DATA RECORDS:
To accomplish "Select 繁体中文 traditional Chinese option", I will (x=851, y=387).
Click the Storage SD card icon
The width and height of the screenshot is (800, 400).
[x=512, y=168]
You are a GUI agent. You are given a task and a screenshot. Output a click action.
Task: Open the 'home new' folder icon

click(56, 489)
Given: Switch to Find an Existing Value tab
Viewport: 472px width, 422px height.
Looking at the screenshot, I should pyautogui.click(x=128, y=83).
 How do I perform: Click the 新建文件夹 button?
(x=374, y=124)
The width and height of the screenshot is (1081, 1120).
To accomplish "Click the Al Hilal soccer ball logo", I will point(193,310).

==

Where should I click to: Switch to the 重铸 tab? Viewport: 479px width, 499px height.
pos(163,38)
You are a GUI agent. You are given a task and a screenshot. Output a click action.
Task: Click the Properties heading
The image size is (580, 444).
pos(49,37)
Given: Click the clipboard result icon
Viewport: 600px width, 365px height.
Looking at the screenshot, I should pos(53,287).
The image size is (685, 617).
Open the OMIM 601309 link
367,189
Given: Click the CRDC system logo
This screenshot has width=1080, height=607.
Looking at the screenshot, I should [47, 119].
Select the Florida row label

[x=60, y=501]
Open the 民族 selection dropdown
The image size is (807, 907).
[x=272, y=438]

---

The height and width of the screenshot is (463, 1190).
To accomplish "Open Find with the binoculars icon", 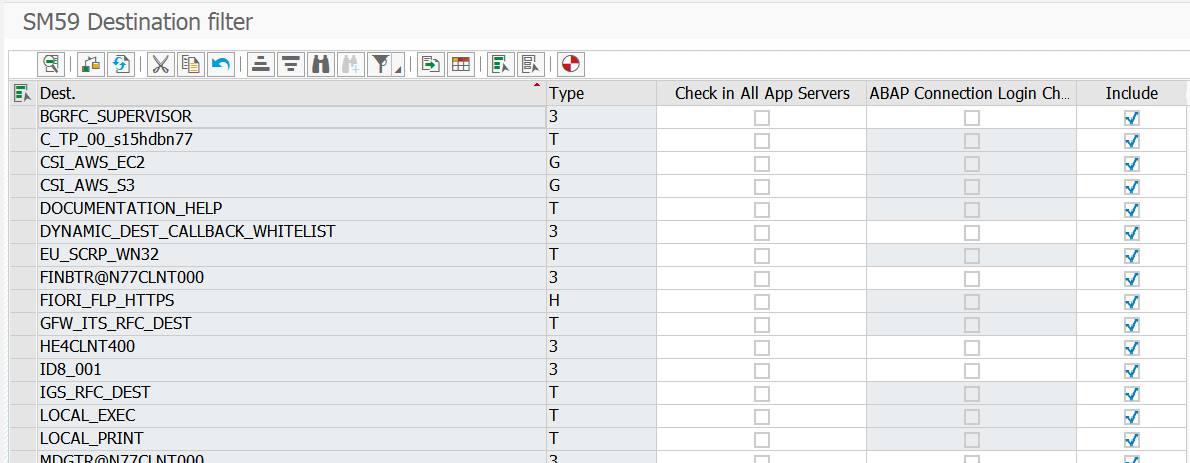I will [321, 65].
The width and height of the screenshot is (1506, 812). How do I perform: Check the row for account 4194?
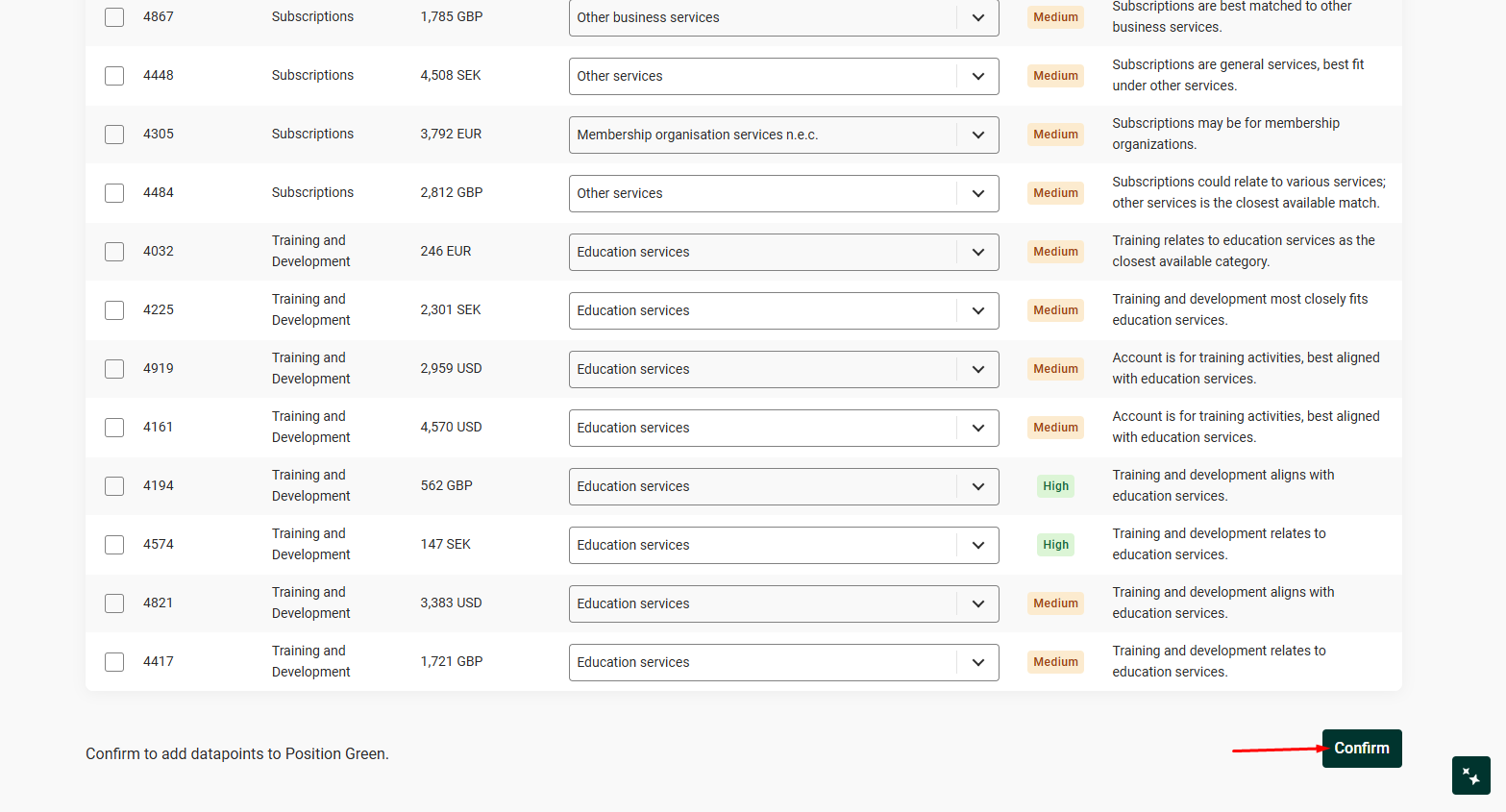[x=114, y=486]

PROBLEM STATEMENT: Could you copy every line from the records that mentions the word "logo"?

ANSWER TO THE EXERCISE:
To accomplish "Click the Al Hilal soccer ball logo", I will point(193,310).
Given: Click the CRDC system logo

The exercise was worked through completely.